Work instructions = Transcribe the lines of the listing below verbatim, starting at the line containing "of url-text: avito.ru/krasnodar/predlozheniya_uslug/u…." and ending at the line containing "order-label: Orden: is".

Data for processing =
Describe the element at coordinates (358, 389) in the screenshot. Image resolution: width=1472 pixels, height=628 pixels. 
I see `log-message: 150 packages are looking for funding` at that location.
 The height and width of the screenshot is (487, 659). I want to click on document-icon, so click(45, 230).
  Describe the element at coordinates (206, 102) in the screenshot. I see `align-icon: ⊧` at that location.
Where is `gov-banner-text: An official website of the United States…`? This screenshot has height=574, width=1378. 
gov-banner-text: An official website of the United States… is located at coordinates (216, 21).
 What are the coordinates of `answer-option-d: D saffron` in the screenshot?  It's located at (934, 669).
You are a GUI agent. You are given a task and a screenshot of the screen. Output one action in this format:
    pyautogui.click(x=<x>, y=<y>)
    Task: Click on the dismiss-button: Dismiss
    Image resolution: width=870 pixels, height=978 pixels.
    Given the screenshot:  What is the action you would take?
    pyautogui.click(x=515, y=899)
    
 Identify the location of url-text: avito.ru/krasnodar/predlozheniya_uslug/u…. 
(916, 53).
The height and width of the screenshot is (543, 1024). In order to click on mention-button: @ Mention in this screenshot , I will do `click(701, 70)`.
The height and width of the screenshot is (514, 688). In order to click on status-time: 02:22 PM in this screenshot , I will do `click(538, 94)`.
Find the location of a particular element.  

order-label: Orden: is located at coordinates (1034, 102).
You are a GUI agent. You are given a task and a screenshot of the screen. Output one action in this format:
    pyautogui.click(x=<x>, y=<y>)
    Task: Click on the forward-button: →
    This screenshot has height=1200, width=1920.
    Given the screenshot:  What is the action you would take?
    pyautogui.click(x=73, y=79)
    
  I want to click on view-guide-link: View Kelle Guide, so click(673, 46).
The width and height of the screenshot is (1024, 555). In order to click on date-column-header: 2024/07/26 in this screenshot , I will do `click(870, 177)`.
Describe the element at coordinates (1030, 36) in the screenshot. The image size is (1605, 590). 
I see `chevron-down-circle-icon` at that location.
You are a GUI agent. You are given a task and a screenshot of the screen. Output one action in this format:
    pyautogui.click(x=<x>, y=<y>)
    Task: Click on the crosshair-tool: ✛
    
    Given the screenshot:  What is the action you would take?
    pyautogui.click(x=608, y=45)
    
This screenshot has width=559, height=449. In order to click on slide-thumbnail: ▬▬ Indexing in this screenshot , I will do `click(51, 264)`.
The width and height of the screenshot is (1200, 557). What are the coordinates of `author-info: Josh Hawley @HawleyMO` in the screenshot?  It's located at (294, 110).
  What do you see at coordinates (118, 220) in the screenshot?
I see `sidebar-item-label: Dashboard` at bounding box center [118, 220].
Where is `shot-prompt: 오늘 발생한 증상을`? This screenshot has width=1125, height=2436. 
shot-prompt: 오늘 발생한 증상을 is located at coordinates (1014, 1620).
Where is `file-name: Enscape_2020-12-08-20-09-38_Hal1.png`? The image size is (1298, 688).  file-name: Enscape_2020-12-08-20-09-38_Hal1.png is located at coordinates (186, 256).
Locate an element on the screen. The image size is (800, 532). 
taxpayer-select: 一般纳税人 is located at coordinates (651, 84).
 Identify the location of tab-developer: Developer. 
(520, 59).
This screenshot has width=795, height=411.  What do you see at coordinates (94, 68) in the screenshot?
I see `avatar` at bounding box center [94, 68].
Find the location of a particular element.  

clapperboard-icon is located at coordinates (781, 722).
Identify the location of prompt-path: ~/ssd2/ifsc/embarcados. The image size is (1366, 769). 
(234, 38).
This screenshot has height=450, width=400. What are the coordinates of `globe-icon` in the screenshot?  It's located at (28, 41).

Exercise result =
 Identify the location of url-text: avito.ru/krasnodar/predlozheniya_uslug/u…. 
(916, 53).
The height and width of the screenshot is (543, 1024). In order to click on mention-button: @ Mention in this screenshot , I will do `click(701, 70)`.
The height and width of the screenshot is (514, 688). In order to click on status-time: 02:22 PM in this screenshot , I will do `click(538, 94)`.
Find the location of a particular element.  

order-label: Orden: is located at coordinates (1034, 102).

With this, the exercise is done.